Monitoring and understanding the integrity of our planetary biosphere is crucial for addressing sustainability issues. The emerging field of Ecoacoustics offers a promising approach by allowing us to eavesdrop on ecosystems and assess their health. However, in order to fully interpret and analyze the audio data collected from ecosystems, it is essential to have reconstructions that include both the magnitude and phase components of the audio signals.
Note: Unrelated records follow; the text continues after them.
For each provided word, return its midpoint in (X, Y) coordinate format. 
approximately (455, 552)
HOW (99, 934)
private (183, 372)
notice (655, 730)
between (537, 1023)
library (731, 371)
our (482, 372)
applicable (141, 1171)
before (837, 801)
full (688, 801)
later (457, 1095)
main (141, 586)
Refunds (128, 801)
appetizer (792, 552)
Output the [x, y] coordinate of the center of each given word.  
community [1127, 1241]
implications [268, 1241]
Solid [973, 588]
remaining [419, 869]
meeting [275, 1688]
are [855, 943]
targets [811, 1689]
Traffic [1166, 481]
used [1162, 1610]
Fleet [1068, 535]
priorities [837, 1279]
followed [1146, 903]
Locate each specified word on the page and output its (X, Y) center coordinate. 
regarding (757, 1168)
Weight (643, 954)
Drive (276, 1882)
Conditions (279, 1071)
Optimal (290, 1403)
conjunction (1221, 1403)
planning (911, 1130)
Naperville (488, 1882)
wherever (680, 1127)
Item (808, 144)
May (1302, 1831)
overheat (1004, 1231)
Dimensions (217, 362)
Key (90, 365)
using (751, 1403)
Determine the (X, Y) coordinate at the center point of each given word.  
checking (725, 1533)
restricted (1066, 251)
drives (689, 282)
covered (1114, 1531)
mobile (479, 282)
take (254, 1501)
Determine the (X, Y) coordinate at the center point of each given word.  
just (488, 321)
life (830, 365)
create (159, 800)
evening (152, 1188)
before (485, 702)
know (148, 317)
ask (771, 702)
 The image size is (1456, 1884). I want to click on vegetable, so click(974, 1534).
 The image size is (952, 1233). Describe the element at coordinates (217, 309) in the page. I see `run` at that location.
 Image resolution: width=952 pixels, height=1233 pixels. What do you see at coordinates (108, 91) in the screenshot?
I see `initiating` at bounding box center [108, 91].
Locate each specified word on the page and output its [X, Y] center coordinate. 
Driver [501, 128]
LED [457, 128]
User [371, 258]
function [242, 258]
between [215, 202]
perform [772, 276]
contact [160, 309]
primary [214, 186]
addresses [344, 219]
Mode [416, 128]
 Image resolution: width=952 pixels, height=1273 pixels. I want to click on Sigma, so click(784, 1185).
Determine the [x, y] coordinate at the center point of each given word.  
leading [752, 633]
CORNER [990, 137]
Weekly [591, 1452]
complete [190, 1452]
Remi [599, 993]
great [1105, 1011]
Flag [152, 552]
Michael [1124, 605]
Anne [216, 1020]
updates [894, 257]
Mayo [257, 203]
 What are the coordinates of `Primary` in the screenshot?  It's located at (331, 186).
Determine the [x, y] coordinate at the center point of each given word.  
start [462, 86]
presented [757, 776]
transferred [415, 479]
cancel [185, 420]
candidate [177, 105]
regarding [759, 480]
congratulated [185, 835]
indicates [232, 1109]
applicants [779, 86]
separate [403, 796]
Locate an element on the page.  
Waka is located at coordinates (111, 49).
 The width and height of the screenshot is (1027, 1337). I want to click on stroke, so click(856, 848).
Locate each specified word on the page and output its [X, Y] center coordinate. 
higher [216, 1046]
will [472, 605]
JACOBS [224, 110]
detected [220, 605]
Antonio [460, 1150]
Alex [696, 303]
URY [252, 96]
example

Signal reconstruction from magnitude-only representations has been a longstanding problem in signal processing. Traditional iterative algorithms for phase estimation often produce noisy or artifact-ridden results, which hinders the reliable interpretation of audible features in an ecoacoustic context. This project aims to address this challenge by leveraging self-supervised machine learning architectures to approximate the missing phase component and generate high-resolution reconstructions of ecosystem audio recordings.

Project Objectives

The main objectives of this project are as follows:

  1. Develop a self-supervised machine learning architecture for approximating the phase component of a DFT.
  2. Train the model using audio data from ecosystem recordings, with a focus on ecoacoustic applications.
  3. Generate high-resolution reconstructions of the audio signals by combining the approximated phase component with the magnitude component.
  4. Evaluate the quality and fidelity of the reconstructions through quantitative and qualitative measures.
  5. Provide ecologists and researchers with a tool for better understanding and interpreting audible features in ecoacoustic predictions.

Repository Structure

The repository is organized as follows:

  • data/: This directory contains the audio datasets used for training and evaluation. Due to the size limitations of GitHub, the actual audio files are not included in the repository.
  • src/: This directory contains the implementation of the self-supervised machine learning architecture for phase approximation.
  • deprecated/: This directory contains old versions of the code base, kept for legacy purposes
  • reconstruction/: This directory contains the code for combining the magnitude and approximated phase components to generate high-resolution reconstructions.
  • evaluation/: This directory contains scripts and notebooks for evaluating the quality and fidelity of the reconstructions.
  • docs/: This directory contains any relevant documentation, including user guides or tutorials.
  • notebooks/: This directory contains example code snippets or notebooks to demonstrate the usage of the implemented models and reconstruction techniques.
  • LICENSE: The license file for this repository.
  • README.md: The main README file that provides an overview of the project.

Getting Started

To get started with this project, please follow the instructions below:

  1. Clone the repository to your local machine.
  2. Install the required dependencies and libraries as specified in the toml file.
  3. Obtain the audio datasets for training and evaluation. Ensure that the dataset files are stored in the appropriate directory (data/).
  4. Run the training script or notebook to train the self-supervised machine learning model on the audio datasets.
  5. Use the trained model to approximate the phase component of the audio signals and generate reconstructions by running the provided reconstruction script or notebook.
  6. Evaluate the quality and fidelity of the reconstructions using the evaluation scripts or notebooks available in the evaluation/ directory.
  7. Refer to the documentation in the docs/ directory for additional information on using the code and interpreting the results.

Contribution Guidelines

Contributions to this project are welcome. If you would like to contribute, please follow these guidelines:

  1. Fork the repository and create a new branch for your contribution.
  2. Make your changes or additions in the new branch.
  3. Ensure that your code is well-documented and adheres to the project's coding style guidelines.
  4. Test your changes thoroughly.
  5. Submit a pull request, describing the nature of your contribution and any relevant information.